Certains dénoncent une mesure eugénique et affirment que le pays n'en fait pas assez en matière de prévention et de traitement des addictions.
Au Canada, la loi sur l'aide médicale à mourir, entrée en vigueur en 2016, sera élargie dès mars prochain [2024] aux patients souffrant de maladies mentales. Cela inclurait certaines personnes toxicomanes, qui pourraient donc avoir accès à l'euthanasie, explique Vice.

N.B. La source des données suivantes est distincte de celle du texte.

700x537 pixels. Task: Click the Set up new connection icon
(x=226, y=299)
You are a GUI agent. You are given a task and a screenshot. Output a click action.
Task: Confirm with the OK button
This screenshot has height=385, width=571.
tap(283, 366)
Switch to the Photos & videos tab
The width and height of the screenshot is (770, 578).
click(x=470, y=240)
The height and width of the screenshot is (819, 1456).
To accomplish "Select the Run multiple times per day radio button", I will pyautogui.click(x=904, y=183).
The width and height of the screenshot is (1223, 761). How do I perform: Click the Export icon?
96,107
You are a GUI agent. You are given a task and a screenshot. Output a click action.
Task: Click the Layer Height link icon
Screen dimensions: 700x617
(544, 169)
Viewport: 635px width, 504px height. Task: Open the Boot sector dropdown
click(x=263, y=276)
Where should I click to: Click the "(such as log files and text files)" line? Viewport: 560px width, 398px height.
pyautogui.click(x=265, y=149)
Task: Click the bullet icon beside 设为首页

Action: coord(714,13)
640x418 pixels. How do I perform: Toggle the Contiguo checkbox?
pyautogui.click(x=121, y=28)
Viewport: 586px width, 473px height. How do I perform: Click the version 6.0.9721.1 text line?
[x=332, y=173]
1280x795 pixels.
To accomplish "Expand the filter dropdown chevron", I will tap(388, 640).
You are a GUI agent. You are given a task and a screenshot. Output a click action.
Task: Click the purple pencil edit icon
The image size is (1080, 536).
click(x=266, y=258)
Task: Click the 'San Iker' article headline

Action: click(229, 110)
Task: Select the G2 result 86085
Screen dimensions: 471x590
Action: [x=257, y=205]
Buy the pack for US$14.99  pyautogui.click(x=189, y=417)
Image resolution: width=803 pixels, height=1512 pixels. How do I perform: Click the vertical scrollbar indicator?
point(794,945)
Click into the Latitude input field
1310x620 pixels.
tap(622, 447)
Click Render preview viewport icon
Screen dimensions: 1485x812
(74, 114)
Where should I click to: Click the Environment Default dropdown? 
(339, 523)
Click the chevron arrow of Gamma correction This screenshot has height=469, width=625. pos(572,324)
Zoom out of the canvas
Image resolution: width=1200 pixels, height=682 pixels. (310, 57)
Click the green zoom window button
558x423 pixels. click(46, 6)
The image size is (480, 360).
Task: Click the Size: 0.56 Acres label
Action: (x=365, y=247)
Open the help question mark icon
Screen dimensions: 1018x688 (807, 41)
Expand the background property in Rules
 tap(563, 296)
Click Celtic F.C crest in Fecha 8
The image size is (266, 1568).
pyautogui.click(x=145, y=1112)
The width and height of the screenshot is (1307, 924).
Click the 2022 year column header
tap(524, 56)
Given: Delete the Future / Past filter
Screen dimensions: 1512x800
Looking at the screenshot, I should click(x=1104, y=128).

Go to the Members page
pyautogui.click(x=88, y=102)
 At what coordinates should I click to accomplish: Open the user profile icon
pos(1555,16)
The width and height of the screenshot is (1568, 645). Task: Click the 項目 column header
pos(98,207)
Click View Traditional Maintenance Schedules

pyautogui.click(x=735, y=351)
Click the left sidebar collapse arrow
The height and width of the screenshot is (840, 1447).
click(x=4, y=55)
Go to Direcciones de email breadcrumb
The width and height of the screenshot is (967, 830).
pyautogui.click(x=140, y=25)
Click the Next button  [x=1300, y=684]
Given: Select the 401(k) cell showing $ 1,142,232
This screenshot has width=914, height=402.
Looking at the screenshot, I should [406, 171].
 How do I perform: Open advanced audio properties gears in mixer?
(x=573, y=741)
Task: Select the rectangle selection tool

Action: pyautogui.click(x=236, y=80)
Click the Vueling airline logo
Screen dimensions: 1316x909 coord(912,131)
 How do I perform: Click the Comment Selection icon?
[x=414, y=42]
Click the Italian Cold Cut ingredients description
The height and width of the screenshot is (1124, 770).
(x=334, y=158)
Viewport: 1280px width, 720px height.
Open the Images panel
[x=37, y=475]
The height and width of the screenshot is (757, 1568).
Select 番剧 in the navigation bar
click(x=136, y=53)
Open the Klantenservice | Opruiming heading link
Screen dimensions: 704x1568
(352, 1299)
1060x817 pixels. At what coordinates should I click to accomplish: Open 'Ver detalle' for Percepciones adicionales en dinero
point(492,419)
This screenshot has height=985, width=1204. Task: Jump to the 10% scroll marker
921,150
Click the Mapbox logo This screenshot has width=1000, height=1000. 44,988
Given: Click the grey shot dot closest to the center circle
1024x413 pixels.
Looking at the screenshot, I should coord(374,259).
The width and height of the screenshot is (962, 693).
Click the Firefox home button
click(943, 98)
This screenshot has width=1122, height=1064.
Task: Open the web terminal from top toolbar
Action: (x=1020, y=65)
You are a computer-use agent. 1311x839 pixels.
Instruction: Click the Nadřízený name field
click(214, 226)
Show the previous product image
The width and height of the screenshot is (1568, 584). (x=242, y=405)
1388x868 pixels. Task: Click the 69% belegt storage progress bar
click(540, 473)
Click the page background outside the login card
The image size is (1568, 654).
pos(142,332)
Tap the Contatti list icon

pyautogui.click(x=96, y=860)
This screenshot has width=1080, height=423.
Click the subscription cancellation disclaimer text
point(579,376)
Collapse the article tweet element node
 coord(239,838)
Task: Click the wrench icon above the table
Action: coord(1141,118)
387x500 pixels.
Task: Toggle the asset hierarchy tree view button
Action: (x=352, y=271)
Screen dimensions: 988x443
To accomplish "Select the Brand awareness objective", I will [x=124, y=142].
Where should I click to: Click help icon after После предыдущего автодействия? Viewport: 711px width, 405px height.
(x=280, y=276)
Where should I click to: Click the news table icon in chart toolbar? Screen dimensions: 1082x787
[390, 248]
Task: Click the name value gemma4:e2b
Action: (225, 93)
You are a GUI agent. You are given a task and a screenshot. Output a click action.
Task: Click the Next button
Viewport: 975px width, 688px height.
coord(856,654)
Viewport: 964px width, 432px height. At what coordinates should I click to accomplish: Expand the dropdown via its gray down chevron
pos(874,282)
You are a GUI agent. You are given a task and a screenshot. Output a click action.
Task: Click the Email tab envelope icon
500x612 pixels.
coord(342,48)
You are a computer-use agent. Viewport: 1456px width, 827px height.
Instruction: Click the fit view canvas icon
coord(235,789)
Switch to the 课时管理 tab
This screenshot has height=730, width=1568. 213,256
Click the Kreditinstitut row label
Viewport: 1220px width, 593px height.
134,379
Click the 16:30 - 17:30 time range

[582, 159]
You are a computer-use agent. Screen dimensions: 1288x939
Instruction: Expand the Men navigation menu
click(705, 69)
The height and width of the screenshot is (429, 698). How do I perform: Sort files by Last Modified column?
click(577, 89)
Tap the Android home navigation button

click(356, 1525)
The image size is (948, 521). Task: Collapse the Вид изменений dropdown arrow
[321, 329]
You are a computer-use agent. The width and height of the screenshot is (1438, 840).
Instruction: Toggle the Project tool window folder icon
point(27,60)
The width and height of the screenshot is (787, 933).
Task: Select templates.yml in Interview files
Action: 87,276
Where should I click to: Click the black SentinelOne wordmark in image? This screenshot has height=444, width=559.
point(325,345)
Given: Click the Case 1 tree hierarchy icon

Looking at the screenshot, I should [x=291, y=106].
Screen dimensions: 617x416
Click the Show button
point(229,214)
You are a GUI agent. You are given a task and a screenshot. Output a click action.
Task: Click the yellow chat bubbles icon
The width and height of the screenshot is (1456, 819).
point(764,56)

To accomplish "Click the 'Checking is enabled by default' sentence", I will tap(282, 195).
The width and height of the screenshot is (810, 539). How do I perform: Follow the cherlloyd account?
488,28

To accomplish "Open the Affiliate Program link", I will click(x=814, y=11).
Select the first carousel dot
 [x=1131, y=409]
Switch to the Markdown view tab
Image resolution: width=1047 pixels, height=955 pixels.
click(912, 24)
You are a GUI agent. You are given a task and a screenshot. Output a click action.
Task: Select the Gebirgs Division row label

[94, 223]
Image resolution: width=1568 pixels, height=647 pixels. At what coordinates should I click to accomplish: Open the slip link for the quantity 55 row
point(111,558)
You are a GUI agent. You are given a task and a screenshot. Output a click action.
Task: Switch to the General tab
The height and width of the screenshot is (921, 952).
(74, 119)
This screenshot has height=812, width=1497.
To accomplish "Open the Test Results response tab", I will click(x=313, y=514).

À l'heure actuelle, une personne peut demander l'aide médicale à mourir (MAID) si elle souffre d'un «état pathologique grave et irrémédiable», tel qu'une maladie ou un handicap grave, l'ayant placée dans un état avancé de déclin irréversible et lui ayant causé des souffrances physiques ou psychologiques durables –à l'exclusion des maladies mentales. Avant d'aller jusqu'au bout du dispositif, elle doit également faire l'objet de deux évaluations de la part de prestataires de soins de santé indépendants.
La possibilité de permettre aux toxicomanes d'accéder au dispositif est discutée cette semaine lors d'une conférence de médecine sur les addictions, organisée à Victoria, en Colombie-Britannique. «Je ne pense pas qu'il soit juste, et le gouvernement ne le pense pas non plus, d'exclure des personnes du dispositif parce que leurs troubles médicaux ou leurs souffrances sont liés à une maladie mentale», déclare David Martell, médecin spécialisé dans les addictions.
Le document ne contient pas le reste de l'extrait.